It would be great to have a radio that's detachable face, with a completely separate setup for cb and HAM band radios. you could in theory use the same antenna and the radio would do all the switching.
This wouldn't work. Antennas have to be tuned for the band they work on. Sometimes you get lucky so the 2m and 70cm bands can use the same antenna because their wavelengths are close to harmonic multiples. But an antenna for 11m would almost certainly work terribly for 2m and 70cm. Comet makes an antenna designed to work on 70, 2, 6, and 10, but they make it work by adding a bunch of loading coils, and from some of the reviews I've read if you run with all the coils it is too heavy and damages the antenna if you go over a bump. That is why all the wide band ham radios (including the 857, 897, ic7000, and others) generally have two antenna ports. One for 2/70 and the other for 6m and down. So even if you get a 857 and unrestricted the transmit, you will still have to have two antennas.
As to the discussion of why--I don't know the FCC rules verbatim, but my understanding is that the FCC is especially restrictive with CB equipment because of all the abuse in the past. They still regularly write fines when they catch store selling modified CB equipment. It may be legally possible to build a combo rig, but if that's the case, no manufacturer has tried it. So either the manufacturers don't believe it will pass type certification, or they simply don't think there is a market. I guessing the former.

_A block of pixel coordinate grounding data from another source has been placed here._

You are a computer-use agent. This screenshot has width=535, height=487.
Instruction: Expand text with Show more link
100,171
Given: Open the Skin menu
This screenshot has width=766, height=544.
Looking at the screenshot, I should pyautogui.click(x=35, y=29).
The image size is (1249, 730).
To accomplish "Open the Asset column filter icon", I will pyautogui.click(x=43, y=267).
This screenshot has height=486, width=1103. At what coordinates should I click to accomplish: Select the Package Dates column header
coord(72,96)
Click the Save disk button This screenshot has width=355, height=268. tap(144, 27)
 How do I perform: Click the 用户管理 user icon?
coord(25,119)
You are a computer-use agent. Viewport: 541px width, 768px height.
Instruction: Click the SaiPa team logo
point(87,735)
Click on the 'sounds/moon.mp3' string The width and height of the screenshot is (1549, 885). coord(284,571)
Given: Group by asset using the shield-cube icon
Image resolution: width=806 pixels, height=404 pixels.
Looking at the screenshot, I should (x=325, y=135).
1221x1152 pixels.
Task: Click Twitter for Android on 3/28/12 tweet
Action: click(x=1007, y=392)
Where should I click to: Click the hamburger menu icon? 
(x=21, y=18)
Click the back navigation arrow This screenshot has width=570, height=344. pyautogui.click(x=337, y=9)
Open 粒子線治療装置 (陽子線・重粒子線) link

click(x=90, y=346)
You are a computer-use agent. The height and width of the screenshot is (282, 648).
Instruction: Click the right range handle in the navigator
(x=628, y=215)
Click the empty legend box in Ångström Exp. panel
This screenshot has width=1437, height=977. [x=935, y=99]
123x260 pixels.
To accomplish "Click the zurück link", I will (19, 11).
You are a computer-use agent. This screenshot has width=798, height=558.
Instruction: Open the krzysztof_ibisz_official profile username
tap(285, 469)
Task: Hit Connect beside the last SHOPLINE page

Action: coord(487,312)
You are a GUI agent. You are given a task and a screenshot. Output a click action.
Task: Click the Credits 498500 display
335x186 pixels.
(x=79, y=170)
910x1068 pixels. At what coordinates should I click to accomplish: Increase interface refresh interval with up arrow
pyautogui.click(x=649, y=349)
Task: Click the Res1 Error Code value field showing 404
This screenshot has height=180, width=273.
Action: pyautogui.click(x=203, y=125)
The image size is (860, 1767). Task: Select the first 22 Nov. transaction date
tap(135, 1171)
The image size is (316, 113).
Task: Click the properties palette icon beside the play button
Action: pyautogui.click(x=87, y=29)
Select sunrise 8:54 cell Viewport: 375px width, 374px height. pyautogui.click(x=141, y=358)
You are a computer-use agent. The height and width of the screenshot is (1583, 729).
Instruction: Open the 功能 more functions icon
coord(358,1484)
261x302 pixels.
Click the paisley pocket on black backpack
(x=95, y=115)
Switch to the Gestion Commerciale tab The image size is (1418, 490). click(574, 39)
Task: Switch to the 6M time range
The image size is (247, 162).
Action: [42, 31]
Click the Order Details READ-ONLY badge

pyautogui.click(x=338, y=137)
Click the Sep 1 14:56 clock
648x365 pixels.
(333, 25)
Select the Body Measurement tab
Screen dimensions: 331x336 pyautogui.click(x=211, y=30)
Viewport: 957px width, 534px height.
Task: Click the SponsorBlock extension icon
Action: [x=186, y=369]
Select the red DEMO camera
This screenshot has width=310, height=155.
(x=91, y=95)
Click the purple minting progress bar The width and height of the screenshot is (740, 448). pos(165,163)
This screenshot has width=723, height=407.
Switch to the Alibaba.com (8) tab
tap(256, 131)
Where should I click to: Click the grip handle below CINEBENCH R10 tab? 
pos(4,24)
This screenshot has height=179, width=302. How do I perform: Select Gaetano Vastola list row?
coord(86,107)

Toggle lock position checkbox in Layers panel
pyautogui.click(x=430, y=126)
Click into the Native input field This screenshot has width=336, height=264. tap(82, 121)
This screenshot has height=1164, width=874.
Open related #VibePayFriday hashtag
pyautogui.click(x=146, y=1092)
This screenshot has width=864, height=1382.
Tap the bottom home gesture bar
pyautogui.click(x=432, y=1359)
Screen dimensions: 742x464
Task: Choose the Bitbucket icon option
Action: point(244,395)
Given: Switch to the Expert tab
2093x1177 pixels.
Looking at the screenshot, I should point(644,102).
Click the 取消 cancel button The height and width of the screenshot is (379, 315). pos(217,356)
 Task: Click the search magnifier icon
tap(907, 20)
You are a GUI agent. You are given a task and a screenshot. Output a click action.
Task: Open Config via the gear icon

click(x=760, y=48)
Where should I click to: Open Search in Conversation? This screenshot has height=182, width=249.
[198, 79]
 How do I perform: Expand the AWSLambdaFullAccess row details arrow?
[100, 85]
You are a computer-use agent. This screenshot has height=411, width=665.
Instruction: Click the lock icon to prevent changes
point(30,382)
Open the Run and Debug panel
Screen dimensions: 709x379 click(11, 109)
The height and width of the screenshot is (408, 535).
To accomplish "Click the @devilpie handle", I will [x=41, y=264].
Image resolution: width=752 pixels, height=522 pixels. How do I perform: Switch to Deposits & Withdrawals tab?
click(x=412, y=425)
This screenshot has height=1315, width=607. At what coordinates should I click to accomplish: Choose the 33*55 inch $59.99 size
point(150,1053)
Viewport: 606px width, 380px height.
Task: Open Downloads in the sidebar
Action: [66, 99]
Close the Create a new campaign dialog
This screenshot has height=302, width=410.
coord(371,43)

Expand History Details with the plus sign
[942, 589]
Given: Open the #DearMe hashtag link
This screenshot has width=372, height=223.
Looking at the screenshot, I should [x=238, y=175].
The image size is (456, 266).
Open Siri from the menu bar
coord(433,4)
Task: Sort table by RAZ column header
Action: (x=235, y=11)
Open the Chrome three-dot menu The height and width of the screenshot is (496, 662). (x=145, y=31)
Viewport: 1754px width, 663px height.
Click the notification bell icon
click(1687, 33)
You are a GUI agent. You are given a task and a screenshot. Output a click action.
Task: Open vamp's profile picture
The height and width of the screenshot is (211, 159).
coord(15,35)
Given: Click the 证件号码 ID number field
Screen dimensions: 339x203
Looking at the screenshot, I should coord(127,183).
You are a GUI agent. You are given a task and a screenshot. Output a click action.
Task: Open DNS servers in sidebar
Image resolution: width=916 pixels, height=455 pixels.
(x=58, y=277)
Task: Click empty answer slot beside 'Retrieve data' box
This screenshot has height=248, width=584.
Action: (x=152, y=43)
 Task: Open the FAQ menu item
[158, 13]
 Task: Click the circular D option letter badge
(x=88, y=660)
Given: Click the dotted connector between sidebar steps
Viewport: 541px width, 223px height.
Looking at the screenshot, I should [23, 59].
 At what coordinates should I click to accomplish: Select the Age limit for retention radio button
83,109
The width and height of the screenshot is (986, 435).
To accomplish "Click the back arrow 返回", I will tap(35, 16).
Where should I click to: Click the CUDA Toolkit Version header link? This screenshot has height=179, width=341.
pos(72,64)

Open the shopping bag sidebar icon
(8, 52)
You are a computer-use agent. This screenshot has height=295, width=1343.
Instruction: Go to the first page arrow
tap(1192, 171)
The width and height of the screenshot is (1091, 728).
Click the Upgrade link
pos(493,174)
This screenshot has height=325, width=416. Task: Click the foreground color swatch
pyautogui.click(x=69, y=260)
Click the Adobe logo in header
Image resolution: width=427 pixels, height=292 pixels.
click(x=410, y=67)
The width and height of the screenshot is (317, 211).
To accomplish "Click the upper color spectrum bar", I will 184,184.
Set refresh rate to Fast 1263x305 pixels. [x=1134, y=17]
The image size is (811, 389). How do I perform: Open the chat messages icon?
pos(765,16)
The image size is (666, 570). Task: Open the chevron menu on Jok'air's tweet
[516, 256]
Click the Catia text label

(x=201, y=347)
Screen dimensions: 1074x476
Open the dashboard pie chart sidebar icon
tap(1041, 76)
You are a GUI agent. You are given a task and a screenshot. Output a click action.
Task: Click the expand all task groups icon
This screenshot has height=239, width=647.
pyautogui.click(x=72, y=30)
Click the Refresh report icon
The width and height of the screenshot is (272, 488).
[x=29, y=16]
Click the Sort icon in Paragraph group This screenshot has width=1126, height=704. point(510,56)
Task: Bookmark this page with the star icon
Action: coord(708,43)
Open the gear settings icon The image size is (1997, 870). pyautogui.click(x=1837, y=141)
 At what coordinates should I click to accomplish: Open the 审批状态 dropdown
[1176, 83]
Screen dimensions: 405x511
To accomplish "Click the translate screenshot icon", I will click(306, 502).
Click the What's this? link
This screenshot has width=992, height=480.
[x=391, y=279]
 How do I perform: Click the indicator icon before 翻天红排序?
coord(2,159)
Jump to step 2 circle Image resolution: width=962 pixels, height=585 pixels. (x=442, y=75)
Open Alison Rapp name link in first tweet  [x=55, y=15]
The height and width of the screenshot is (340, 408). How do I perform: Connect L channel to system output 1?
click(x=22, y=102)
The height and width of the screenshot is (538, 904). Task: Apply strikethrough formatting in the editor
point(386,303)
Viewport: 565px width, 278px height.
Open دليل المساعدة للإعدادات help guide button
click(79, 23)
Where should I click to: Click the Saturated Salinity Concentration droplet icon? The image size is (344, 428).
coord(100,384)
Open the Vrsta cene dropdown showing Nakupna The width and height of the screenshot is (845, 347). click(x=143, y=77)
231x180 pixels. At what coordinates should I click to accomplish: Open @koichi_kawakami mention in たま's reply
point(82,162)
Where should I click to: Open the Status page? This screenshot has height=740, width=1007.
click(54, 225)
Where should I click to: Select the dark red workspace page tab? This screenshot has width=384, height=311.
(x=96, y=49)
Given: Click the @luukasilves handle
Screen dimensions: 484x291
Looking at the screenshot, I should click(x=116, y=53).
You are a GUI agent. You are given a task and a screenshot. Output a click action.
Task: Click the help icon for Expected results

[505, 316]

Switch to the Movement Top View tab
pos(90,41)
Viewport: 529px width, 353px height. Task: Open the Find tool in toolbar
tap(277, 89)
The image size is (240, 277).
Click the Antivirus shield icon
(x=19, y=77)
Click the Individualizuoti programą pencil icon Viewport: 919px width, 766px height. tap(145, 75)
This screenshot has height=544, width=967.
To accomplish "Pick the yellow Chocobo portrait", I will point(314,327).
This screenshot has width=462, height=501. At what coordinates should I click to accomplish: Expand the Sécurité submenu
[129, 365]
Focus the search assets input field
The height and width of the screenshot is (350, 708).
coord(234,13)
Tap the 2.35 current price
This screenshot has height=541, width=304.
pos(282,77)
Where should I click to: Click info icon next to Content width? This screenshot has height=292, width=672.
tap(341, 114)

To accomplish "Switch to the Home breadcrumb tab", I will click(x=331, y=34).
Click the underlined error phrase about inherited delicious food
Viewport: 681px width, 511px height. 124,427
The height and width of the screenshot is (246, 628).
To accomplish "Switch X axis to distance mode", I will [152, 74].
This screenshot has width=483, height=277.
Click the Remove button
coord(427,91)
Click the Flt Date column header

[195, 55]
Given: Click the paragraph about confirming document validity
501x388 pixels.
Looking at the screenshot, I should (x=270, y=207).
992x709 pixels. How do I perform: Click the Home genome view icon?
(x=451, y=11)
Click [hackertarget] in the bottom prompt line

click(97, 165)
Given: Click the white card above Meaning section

So, if your interest in ham is limited to the VHF/UHF frequencies, and you want a CB, you have two options. The legal option is to buy a 2/70 ham radio with a 2/70 antenna, and buy a CB radio with a CB antenna. The technically possible, but technically illegal option is to buy an 857, modify it for out-of-band transmit, setup presets that correspond to the correct frequencies of the 40 CB band, configure those presets for AM modulation, and low power transmit (max 4 watts) run that radio to two antennas-one 2/70 and one 11m.
If you did the second option correctly, you hardware would be illegal, but your on air signal would be within spec. The reason hams tend to strongly recommend against that path is the possibility for abuse (or unintentional incorrect emissions) if we don't want the FCC (or the Canadian regulatory body for that matter) to start seeing ham radio the way the currently see CB. We don't want to get crazy certification requirements for our equipment. Right now they mostly trust hams, but if we lose that trust, our abilities will become severely curtailed. We currently sit on what is effectively many millions of dollars of spectrum they verizon or google, or someone else would love to buy.